Two notes on Chinese establishment intellectuals’ ever tighter embrace of the theories of the key supporter of the Nazis, the law professor Carl Schmitt, infamous for enthusiastically making up legal arguments to defend Hitler’s extra-judicial killings of political opponents.
- Jackson T. Reinhardt writes about “Totalitarian Friendship: Carl Schmitt in Contemporary China,” Inquiries, 2020, Vol. 12 No. 07.
Reinhardt highlights the literary scholar Zhang Xudong as one of the leading Chinese proponents of Schmitt, the authoritarian theorist of state power — and of the people as unanimously submitting to its self-appointed “Leadership,” the Communist Party:
” … literary theorist Zhang Xudong […] believes that it is impossible for China to construct an organic and particular cultural politics for China in “a [political] space delimited by Western universal values such as science, democracy, and liberty,” because Chinese cultural identity “often appears as an inferior mode [in Western discourse].” Zhang’s Chinese cultural politics is the reaffirmation of “Chinese subjectivity” which is “self-sufficient and not delimited by Western modernity.” The main content of this cultural politic is Schmittian homogeneity. To Zhang, Western values of market and political liberalism make “the genuine ideal of social equality in China… [impossible to] be realized.” This social equality occurs by aligning establishing and aligning a homogeneous character of the citizens in relation towards the state. Zhang concludes that only with the governing leadership of the Chinese Communist Party is China able to foster this egalitarian vision.” (Zhang is a Professor of Comparative Literature and East Asian Studies at NYU. His involvement in a censorship incident in a journal he edited, Frontiers of Literary Studies in China, was discussed on MCLC in late April 2019, in a thread on “Censorship in Chinese Studies.” The censorship, and Zhang’s defense of it, later led to Brill’s termination of publishing the journal).
- In a highly interesting thread on twitter, Sebastian Veg writes about the recent speech in Hong Kong by Peking University law professor Chen Duanhong, who was invited by the HK authorities to speak on the PRC “constitution day”, which he did, drawing on Carl Schmitt to welcome and justify the recent oppressive “National security” law.
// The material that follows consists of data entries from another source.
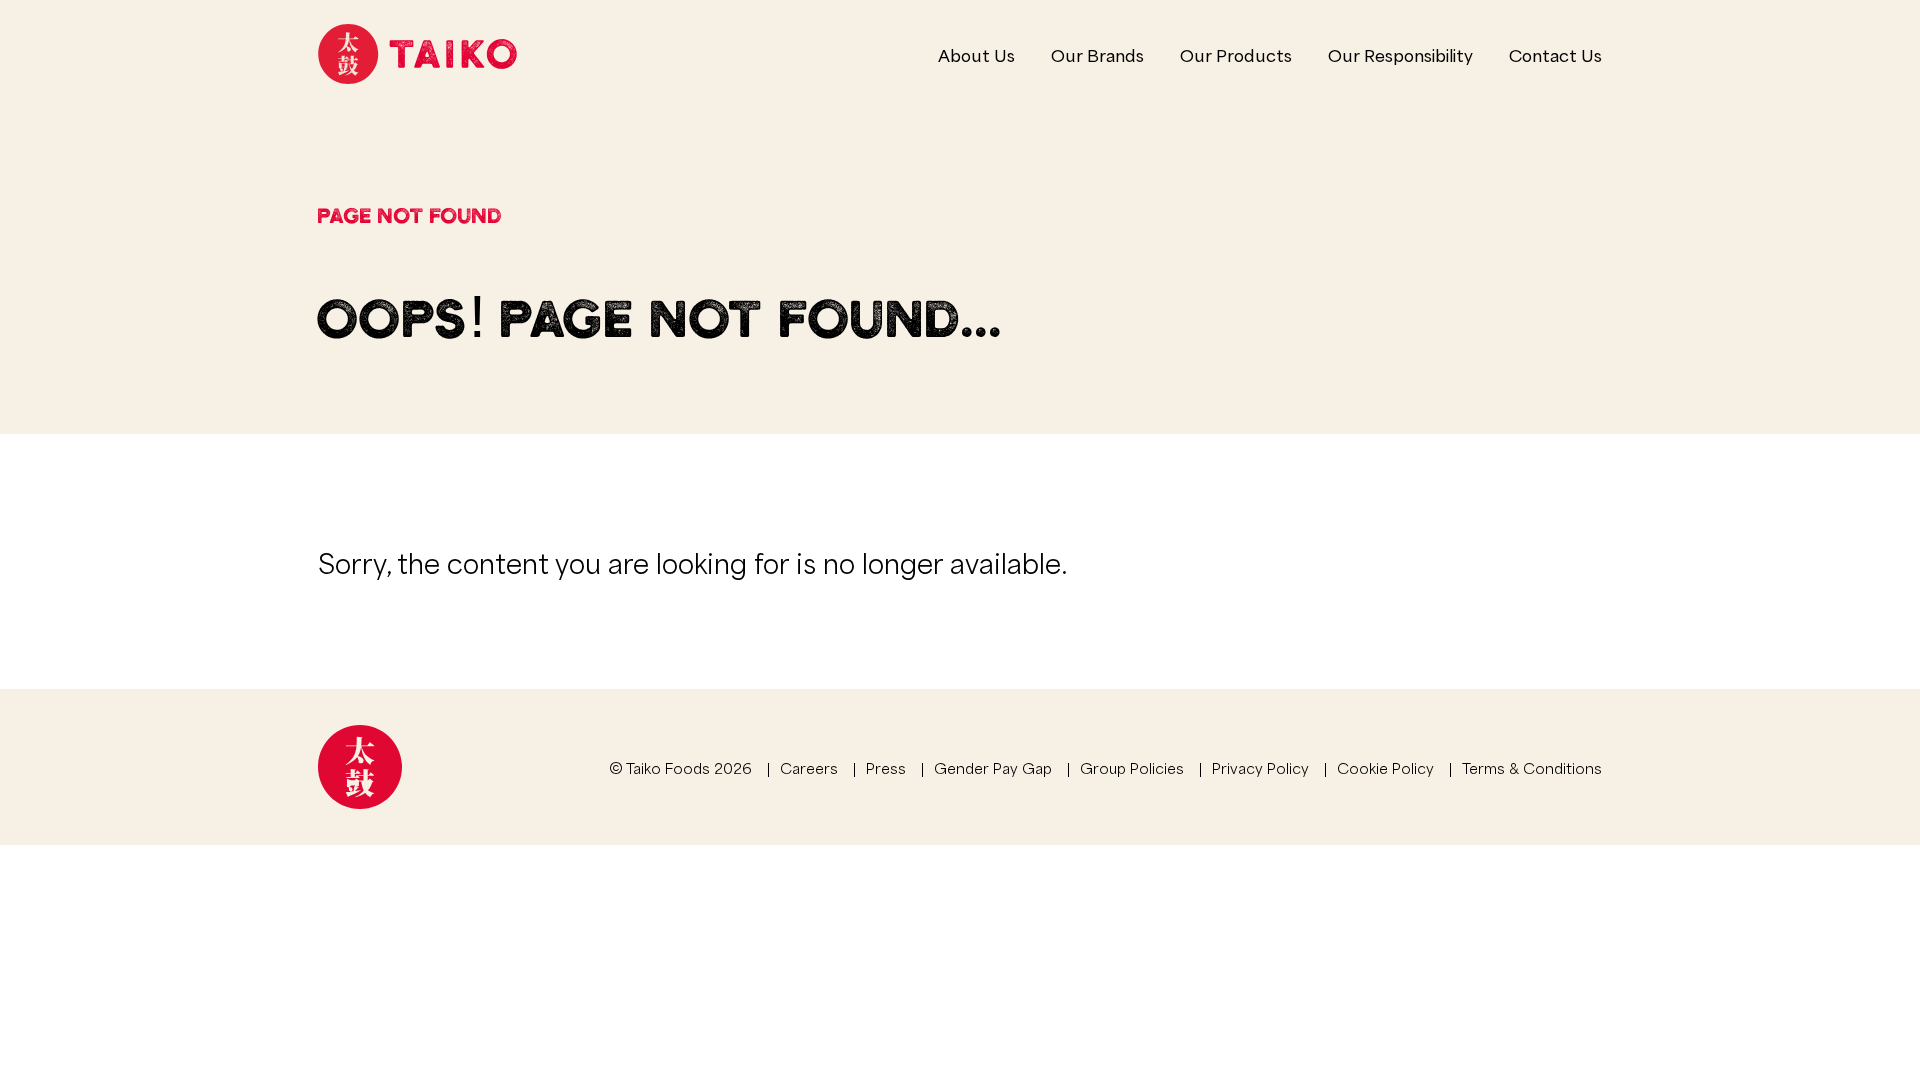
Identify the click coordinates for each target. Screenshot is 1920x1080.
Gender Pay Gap (993, 767)
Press (886, 767)
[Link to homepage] (417, 54)
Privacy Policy (1260, 767)
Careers (809, 767)
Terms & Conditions (1532, 767)
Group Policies (1132, 767)
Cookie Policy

The thread in 12 parts is here.
Veg describes Chen as one of China’s most prominent Schmittian thinkers, and notes that the speech, titled “National/State Security and the Constitution,” “contains Chen’s most purely Schmittian pronouncement to date: ‘Without exaggeration, we may say that exclusiveness and the friend-enemy distinction is the essence of loyalty to the state & constitution’
The reduction of everybody to (the regime’s) “friends and enemies” is of course, as Jason Stanley points out in How Fascism Works: A Warning for the U.S., a hallmark of fascists everywhere. Indeed Chinese fascists/communists have no tolerance or patience for any diversity of opinion, or of identities. Indeed, this gross, but fundamentally characteristic intolerance (cf. my article in the Toronto Globe and Mail) is what we see both in the current regime’s cowardly suppression of Chinese cultural life, such as in the forced confession spectacles coerced by torture from Chinese intellectuals; as well as in the rape of Hong Kong, which targets the territory’s former status as a zone of liberty and freedom of expression; and even more in the ongoing genocide in Xinjiang, which the same regime is carrying out to exterminate the indigenous people’s native identity.
Further, the deepening enamoration of Chinese intellectuals with fascism, not least Communist establishment intellectuals like the ones mentioned here, is a highly interesting (and worrisome) example of the global phenomenon of the convergence of extremist left and extremist right (and of Communism and Fascism), which is currently playing out both in China, and beyond.